Diagram showing a logical data model.

Physical data models

Physical data models are lower level than logical data models. They generally include column-level detail and more precisely designed relationships. The physical data model is created when the high-level logical design is translated to physical tables. A common type of physical data model is an Entity Relationship Diagram (ERD), or table relationship diagram.

Diagram showing a physical data model.

Data modeling is a science, and there are data modeling professionals and established standards for data modeling. To be effective with Microsoft Power Platform data modeling, you don’t have to be a professional data modeler or use any special tools. Popular tools like Microsoft Visio can be used to quickly create a basic diagram that visualizes the relationships and flow of data between tables and so can casual planning with whiteboard drawings. In this section, we discuss some general best practices for data modeling for deployments.

  • Data models should be updated continuously during a deployment. It’s common for a data model to be designed at the beginning of a project, but it is very important that it doesn’t stop there. As you go through the deployment, new columns and tables will be added - it’s important to capture these in the data model and make it a “living” data model. Recommend to customers that they continue to update it as they enhance the system.

  • Don’t start from scratch. Community tools available with the XRM Toolbox (xrmtoolbox.com) make it easy to quickly generate ERD diagrams of your data configuration. These tools include the UML Generator and Entity Relationship Diagram Generator. After you complete configuration updates, generate an up-to-date diagram.

  • Don’t include every table. Some core tables, such as activities, notes, and users (row or record owners) are related to nearly every table. If you include every relationship with these tables in your data model, the result will be unreadable. Best practice is to only include the primary tables leveraged in your configuration in your data model diagram and only include custom relationships with the user and activity tables to maximize readability.

  • Data models should include tables outside of the Dataverse data model. If you are integrating with other systems via Dataverse data connectors or virtual tables, or if data flows outside of Dataverse via an integration, this data should also be represented in your data model diagram.
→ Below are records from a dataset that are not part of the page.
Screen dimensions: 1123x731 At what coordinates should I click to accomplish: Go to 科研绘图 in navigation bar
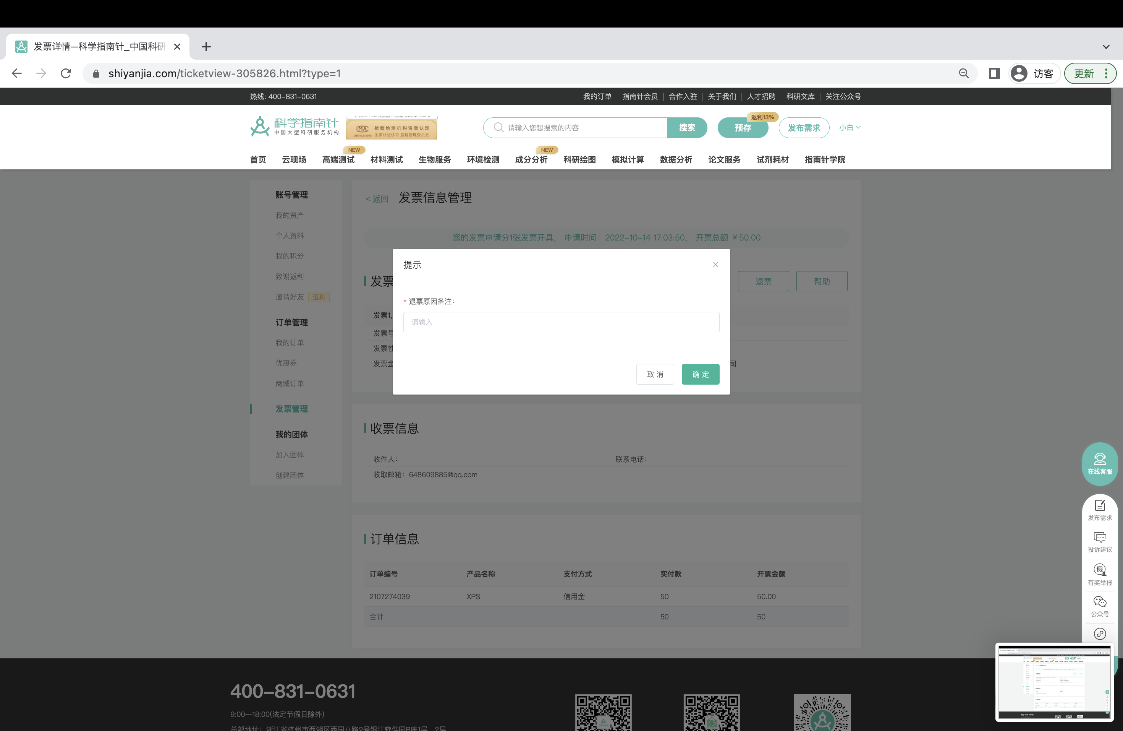[579, 160]
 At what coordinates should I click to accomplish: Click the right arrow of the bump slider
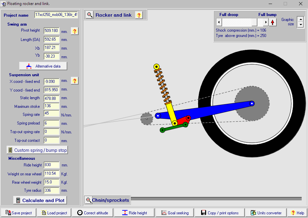[265, 22]
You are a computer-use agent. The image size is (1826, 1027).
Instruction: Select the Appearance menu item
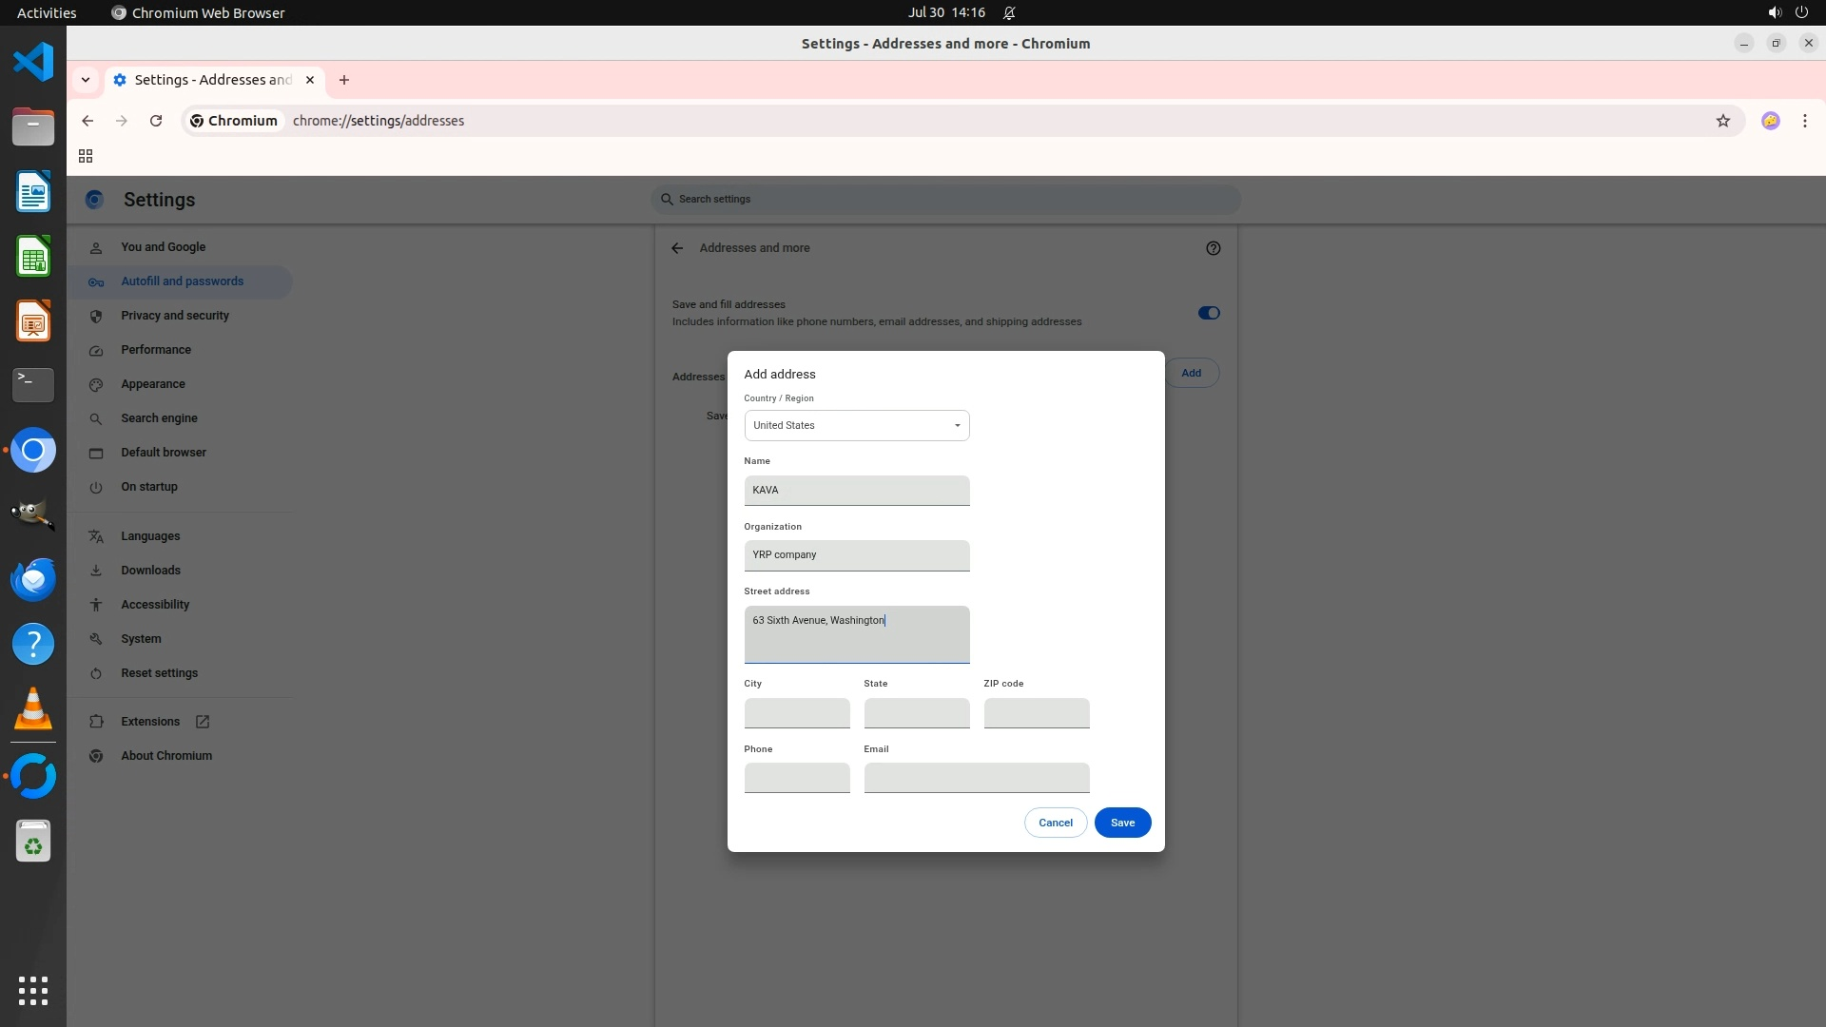point(153,384)

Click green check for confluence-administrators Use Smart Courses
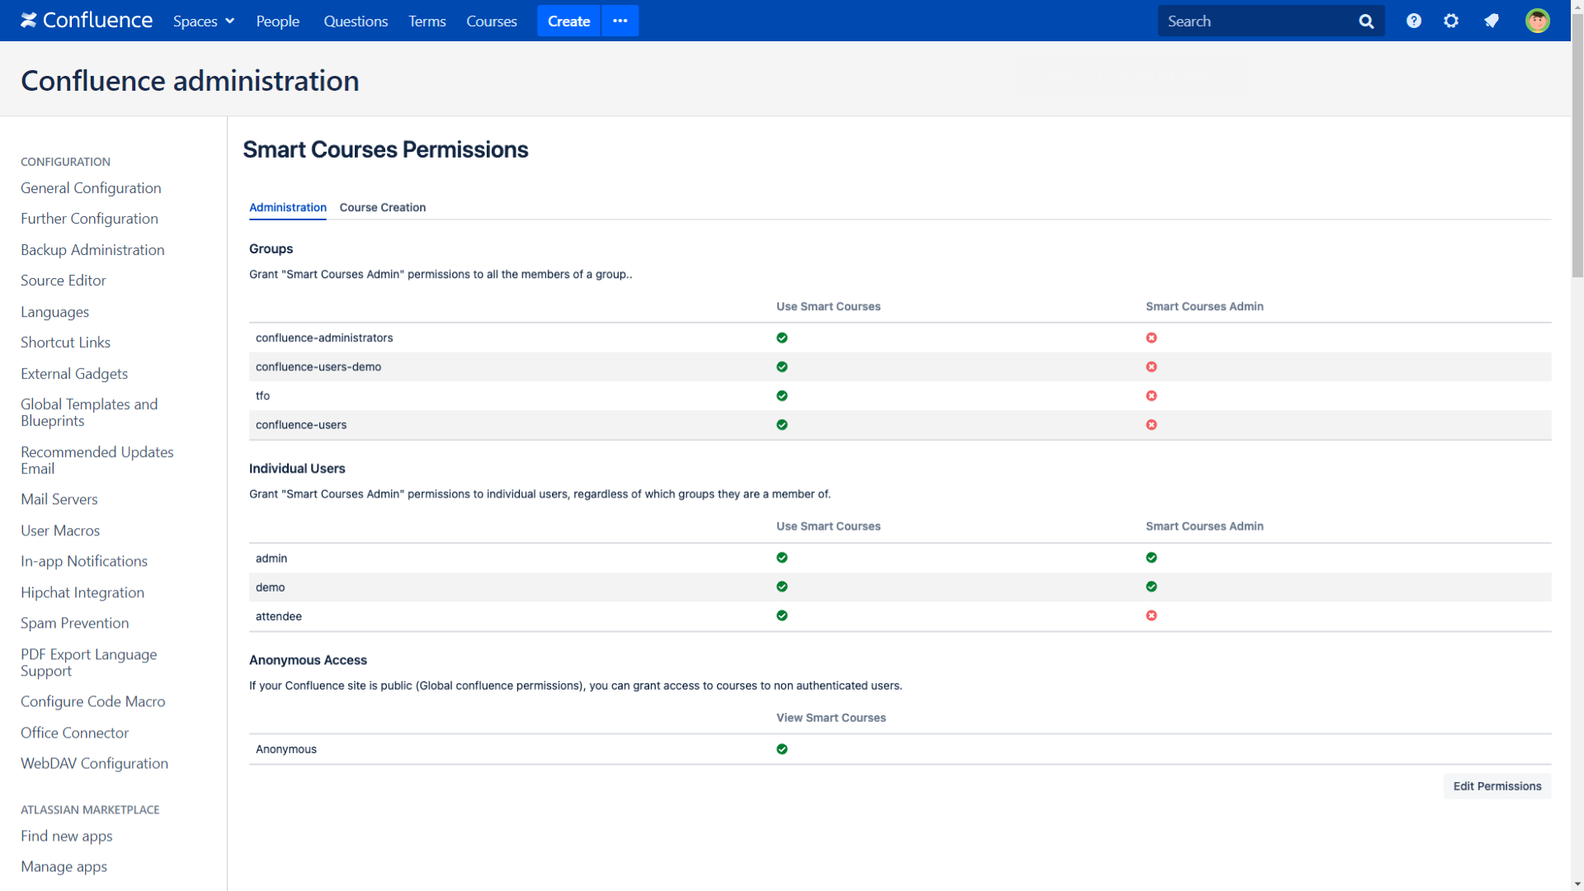[782, 337]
  • Start simple, with the standard tables, then add custom table (entity) relationships to your data model.

  • Start with what you need now but design the data model in a way that will support what you are going to be doing in the future. For example, if you know that down the road you will need to store additional details about sales territories, using a text column for territory now will make it more difficult to implement than if you use the territory table relationship. Plan for what is coming.